**Task details**. In the data, take everything from the line containing "Where should I" down to the end and write it out again with "Category" changed to "Status", all else unchanged. Leave the pictures out of your answer.
====
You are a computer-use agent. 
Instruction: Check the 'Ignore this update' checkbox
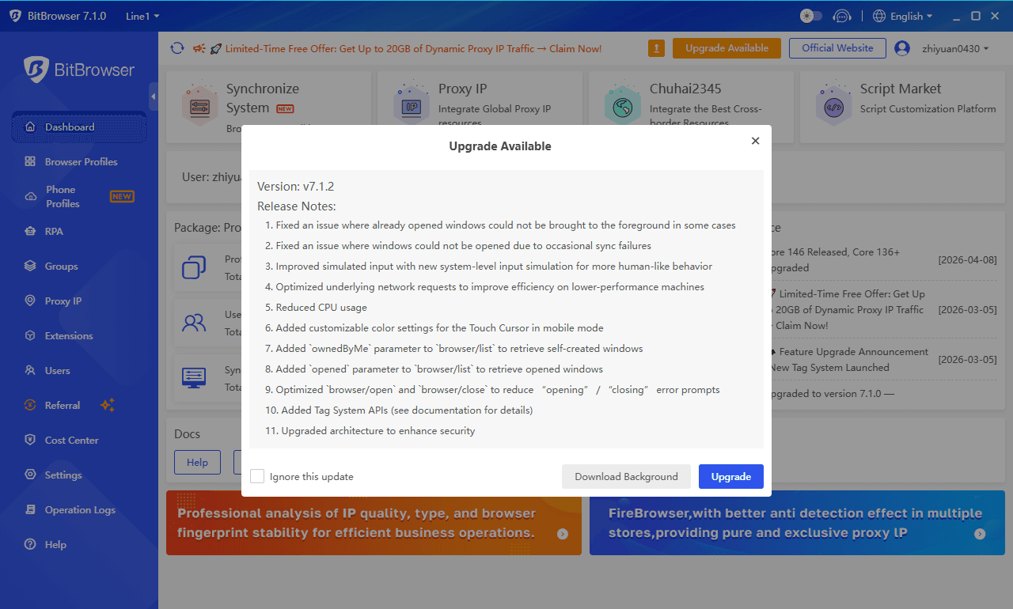pos(257,476)
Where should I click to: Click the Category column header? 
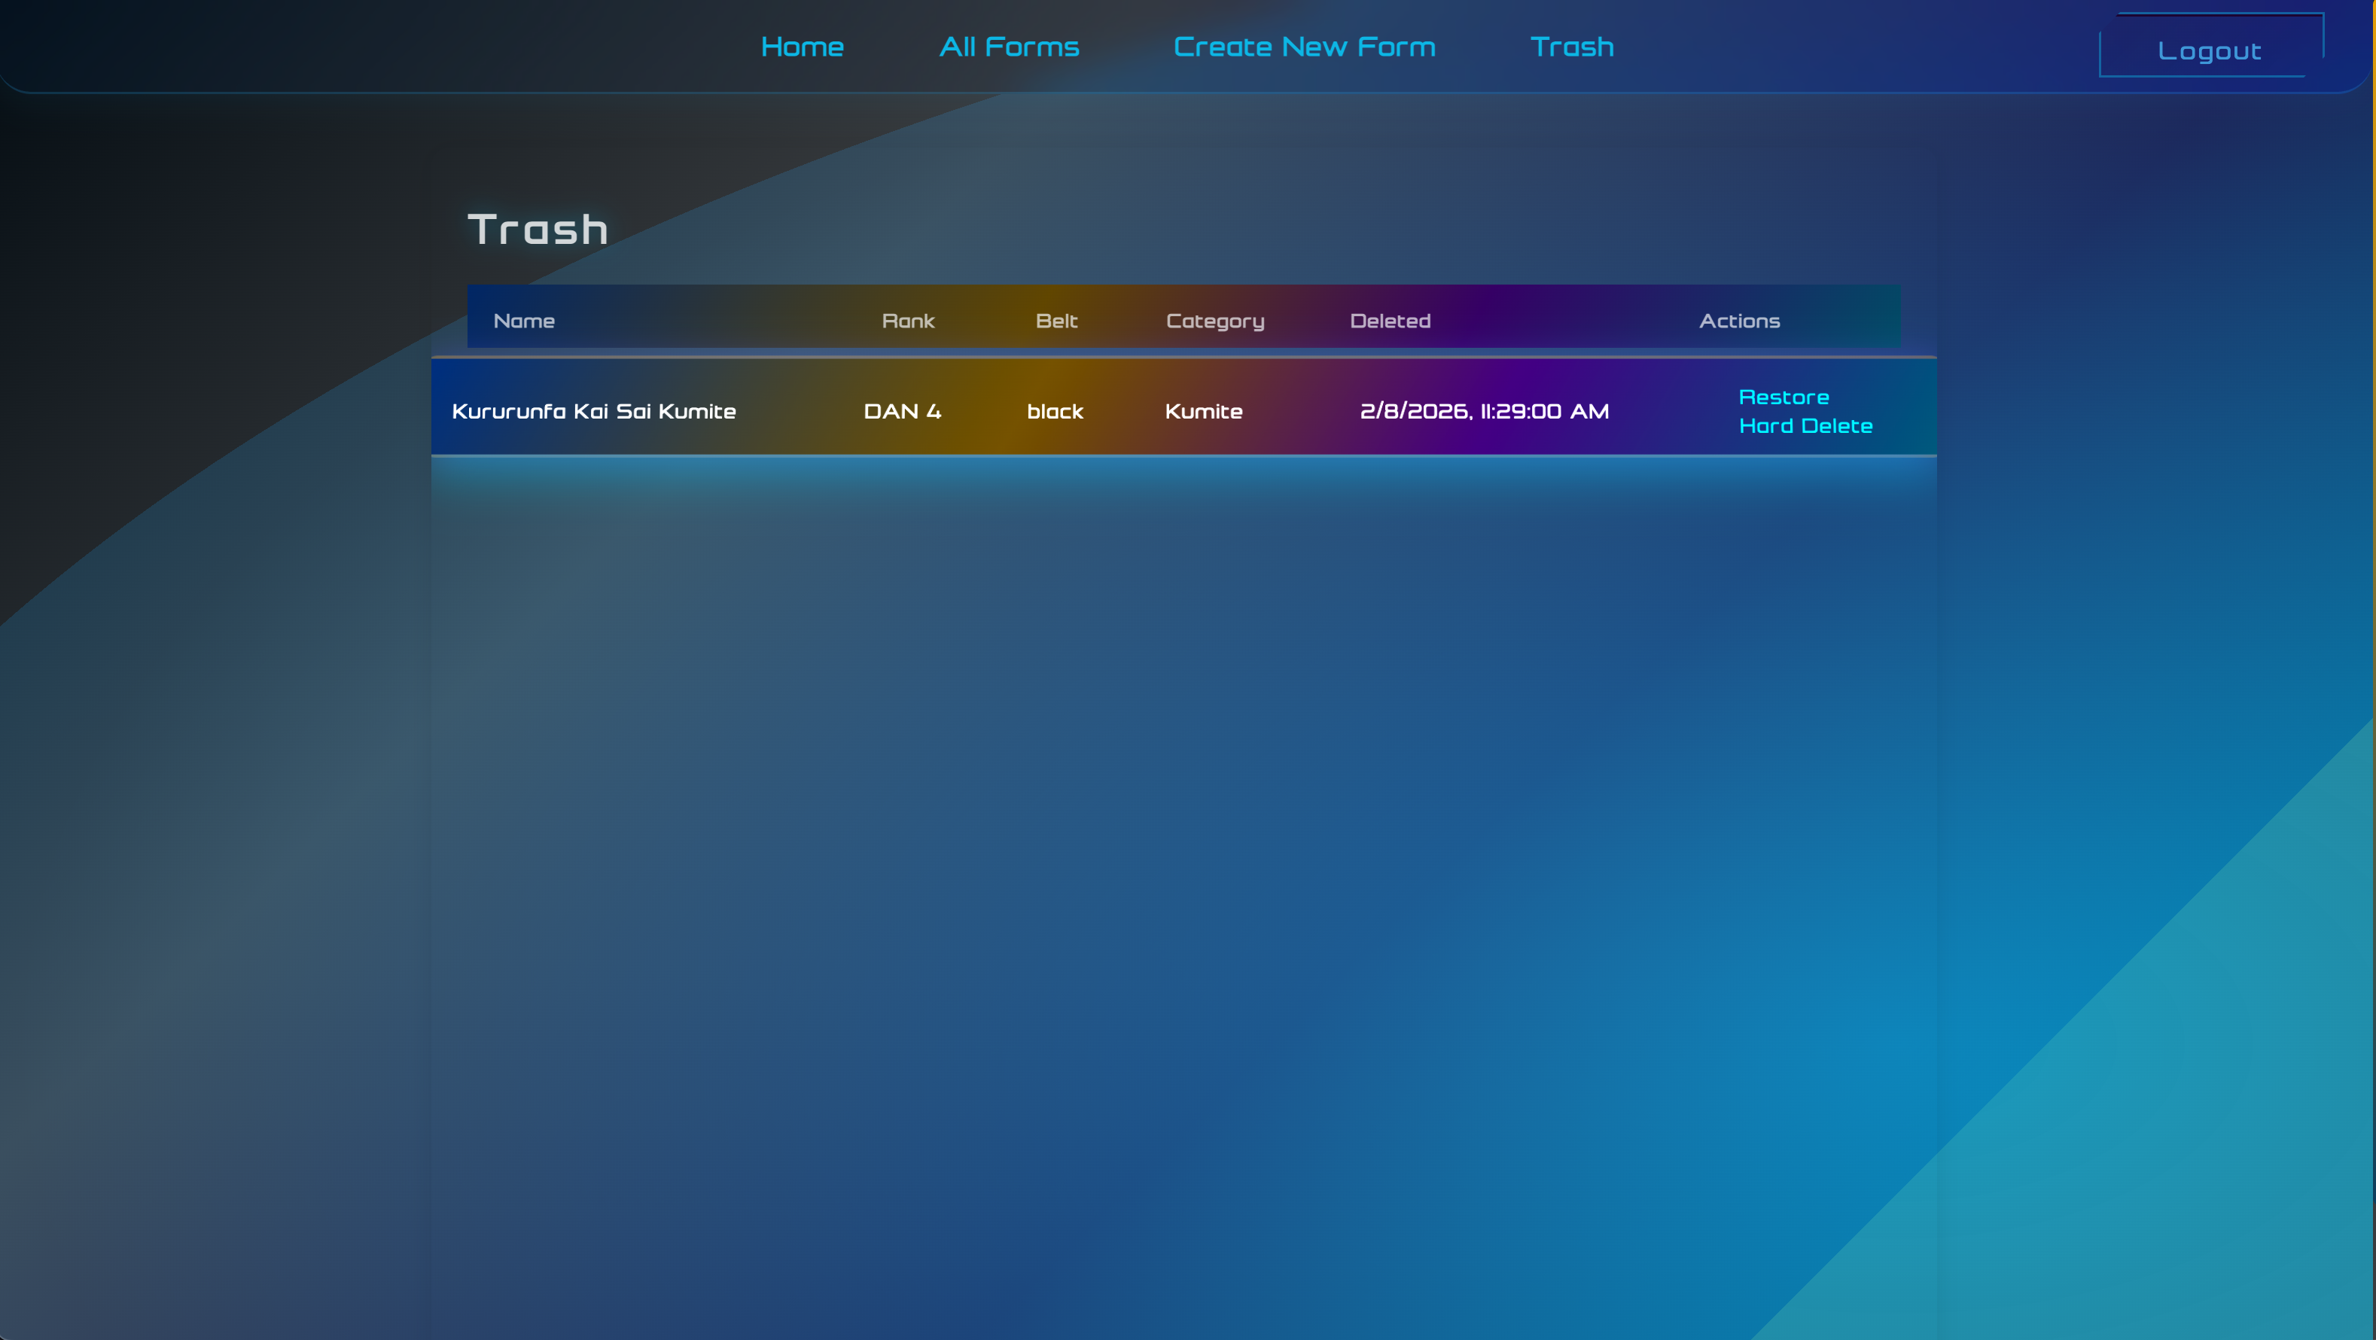tap(1215, 321)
====
**Reply to the task**.
Where should I click to: Click the Status column header? 
tap(1215, 321)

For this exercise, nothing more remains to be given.